3 de agosto de 2010

"Lá e Cá" inspira

















O programa “Lá e Cá”, co-produzido pela TV Cultura (Brasil) e pela RTP (Portugal), foi emitido inicialmente nesses dois canais e, agora, já pode ser visto também na RTP África, até para servir de inspiração.

O projecto, da autoria do jornalista brasileiro Paulo Markun e com participação especial de Carlos Fino, funciona como uma rede interior que cobre duas culturas: a brasileira e a portuguesa. O desafio é mostrar, em cada episódio, onde começa e termina a presença de Portugal no imenso mundo brasileiro. Dir-se-ia o cumprir o vaticínio de Fernando Pessoa de ser o Brasil “um Portugal à solta”.

No programa de ontem, por exemplo, fica-se a saber que muitas lendas sobre bruxas chegaram ao Brasil com a emigração açoriana: os cristãos novos que desembarcaram nas terras de Vera Cruz, fugindo à inquisição.

Todo o imaginário que percorre o imenso Brasil, de norte a sul, acerca de Dom Sebastião, que desaparece na batalha do Alcácer Quibir, foi também explorado no programa. “O messianismo reinterpretado no sebastianismo” é elemento presente da guerra dos contestados e dos canudos, entre outros. Nos Lençóis Maranhenses, todos têm uma história inspirada no sebastianismo mítico.

Às tantas, Markun pergunta a um entrevistado, via Internet, acerca de um herói nacional brasileiro: seria Macunaína, uma invenção literária de Mário de Andrade, baseada na antropofagia cultural. O sentido da apropriação (e posterior recriação e reinvenção) da cultura originalmente portuguesa, algo notório e notável entre os brasileiros.

Igualmente, o culto à hierarquia e a celebrização das pessoas, nuances que a meu ver foram largamente ultrapassadas pela cultura brasileira.
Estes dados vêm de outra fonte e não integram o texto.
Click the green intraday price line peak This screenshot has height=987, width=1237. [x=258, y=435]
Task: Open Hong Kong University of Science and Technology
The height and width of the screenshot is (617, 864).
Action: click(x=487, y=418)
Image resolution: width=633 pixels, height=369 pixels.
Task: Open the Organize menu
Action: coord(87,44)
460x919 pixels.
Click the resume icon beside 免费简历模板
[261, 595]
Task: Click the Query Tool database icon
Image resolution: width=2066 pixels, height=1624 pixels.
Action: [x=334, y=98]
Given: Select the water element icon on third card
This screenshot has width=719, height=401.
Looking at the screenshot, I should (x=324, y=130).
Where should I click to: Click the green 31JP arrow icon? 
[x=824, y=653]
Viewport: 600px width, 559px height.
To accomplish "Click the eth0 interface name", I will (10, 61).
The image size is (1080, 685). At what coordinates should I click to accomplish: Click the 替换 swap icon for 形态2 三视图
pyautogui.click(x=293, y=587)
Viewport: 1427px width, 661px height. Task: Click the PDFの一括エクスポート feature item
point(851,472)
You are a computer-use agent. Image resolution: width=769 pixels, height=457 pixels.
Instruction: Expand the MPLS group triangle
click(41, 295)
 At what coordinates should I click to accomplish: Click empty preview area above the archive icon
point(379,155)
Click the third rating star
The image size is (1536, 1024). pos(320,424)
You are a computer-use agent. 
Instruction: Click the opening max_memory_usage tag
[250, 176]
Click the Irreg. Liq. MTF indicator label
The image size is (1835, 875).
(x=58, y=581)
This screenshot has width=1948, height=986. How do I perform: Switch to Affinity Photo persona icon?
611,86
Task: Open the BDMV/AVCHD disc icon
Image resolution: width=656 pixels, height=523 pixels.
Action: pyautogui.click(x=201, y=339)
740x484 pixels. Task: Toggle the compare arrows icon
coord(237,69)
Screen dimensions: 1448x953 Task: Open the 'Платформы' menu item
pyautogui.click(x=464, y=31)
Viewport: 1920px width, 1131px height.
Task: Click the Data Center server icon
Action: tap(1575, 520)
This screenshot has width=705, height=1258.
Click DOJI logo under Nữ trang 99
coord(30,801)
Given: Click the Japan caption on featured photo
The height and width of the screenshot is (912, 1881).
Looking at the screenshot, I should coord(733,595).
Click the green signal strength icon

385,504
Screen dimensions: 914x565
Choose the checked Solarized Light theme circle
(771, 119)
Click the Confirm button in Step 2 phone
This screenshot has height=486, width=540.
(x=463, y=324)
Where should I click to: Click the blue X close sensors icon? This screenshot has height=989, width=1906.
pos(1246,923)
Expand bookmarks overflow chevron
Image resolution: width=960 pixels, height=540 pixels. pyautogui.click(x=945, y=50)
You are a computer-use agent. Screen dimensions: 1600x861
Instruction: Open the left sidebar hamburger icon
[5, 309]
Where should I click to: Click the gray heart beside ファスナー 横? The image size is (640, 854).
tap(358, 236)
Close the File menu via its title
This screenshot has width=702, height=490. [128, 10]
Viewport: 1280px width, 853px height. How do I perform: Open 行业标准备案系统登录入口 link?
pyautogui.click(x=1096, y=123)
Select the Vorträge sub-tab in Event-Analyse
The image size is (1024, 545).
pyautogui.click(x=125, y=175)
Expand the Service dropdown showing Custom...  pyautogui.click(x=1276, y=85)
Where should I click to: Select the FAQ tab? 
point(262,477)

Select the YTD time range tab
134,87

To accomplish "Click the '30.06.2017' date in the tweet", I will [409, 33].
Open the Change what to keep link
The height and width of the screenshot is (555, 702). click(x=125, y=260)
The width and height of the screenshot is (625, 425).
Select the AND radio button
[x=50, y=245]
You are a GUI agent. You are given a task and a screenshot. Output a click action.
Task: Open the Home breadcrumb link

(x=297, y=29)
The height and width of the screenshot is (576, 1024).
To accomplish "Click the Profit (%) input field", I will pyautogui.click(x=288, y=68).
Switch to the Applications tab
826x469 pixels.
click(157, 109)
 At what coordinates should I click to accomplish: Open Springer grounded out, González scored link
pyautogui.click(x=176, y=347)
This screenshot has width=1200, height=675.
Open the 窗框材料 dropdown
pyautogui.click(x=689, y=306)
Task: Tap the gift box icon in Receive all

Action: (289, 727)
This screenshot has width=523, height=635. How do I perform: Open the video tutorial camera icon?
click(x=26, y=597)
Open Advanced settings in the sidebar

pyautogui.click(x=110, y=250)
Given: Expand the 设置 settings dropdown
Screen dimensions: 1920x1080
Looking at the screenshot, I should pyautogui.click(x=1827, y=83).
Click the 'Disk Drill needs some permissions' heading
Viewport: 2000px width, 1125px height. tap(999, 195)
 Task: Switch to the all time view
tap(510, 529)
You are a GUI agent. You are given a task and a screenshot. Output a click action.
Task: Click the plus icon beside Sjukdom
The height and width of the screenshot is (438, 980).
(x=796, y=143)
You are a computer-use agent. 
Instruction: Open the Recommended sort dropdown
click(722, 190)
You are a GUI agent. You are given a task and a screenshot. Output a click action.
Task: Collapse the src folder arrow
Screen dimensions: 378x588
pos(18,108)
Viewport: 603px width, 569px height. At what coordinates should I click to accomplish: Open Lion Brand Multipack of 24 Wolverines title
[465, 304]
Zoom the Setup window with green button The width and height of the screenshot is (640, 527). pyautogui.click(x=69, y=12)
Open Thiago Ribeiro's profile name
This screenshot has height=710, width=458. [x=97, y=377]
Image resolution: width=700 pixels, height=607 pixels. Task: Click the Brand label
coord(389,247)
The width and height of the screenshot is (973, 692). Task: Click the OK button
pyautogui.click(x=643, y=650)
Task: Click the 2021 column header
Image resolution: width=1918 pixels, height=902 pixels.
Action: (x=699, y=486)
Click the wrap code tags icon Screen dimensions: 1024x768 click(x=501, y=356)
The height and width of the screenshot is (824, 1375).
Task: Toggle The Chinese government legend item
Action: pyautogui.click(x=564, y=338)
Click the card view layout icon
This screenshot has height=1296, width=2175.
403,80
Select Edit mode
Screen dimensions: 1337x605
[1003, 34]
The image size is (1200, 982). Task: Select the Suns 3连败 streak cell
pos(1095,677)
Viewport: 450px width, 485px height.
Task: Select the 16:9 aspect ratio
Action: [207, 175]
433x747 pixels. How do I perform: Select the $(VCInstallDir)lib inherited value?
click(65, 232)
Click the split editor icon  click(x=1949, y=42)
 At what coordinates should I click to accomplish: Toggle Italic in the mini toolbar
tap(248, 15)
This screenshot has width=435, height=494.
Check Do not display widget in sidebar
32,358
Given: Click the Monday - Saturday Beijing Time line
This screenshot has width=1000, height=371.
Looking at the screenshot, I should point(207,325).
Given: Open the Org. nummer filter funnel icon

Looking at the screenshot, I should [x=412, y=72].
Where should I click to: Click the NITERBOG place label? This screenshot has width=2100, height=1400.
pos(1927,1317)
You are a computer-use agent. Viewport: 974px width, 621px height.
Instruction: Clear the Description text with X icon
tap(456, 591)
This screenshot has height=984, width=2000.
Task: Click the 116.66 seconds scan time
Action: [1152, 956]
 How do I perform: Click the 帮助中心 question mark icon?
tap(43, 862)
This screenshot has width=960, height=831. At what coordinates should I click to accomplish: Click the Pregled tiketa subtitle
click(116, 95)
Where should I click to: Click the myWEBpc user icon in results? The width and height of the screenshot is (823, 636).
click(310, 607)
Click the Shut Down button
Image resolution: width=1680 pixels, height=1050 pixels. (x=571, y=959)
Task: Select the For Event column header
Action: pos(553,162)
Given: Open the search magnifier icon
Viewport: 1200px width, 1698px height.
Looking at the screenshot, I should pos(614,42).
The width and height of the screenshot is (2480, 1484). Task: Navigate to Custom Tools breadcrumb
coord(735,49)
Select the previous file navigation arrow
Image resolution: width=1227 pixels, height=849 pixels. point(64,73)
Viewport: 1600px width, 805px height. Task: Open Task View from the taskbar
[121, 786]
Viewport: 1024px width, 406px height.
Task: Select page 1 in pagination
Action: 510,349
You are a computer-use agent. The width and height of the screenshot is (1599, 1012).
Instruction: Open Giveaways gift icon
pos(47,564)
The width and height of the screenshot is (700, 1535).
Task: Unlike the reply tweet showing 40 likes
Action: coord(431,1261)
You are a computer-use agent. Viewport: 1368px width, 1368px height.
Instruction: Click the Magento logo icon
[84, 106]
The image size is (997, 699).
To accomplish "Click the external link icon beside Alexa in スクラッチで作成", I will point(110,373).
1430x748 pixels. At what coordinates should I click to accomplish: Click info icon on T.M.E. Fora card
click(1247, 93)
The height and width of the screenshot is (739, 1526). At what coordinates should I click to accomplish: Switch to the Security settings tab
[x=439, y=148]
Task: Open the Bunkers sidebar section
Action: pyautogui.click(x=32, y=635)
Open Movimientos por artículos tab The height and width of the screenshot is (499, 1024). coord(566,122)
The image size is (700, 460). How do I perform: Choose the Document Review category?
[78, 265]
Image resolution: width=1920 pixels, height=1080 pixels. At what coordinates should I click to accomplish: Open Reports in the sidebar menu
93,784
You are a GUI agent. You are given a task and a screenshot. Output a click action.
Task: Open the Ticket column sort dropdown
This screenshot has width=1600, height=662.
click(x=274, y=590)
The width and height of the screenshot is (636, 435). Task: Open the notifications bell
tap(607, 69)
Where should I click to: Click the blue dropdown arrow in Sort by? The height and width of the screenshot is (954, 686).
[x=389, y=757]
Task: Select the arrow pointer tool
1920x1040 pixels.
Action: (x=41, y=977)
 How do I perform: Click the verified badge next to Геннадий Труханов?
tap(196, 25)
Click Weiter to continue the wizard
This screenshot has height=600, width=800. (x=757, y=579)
E para fechar, pergunta Markun, com muita pertinência, o porquê de a relação entre o Brasil e Portugal não avançar mais, no que o entrevistado, historiador, penso, responde, quase pessoanamente: não houve ruptura, mas sim uma continuidade...

“Lá e Cá” tem um formato misto, com uma base documentarista muito forte: o diálogo entre Carlos Fino e Paulo Markun perpassa todo o programa que é permeado por outras duas vozes em reportagem, uma brasileira e outra portuguesa. Os entrevistados - populares, historiadores e professores de literatura, entre vários - também pertencem aos dois territórios.

Uma excelente iniciativa documental e jornalística. Dá gosto ver seriedade, competência e curiosidade intelectual em forma de programa de televisão.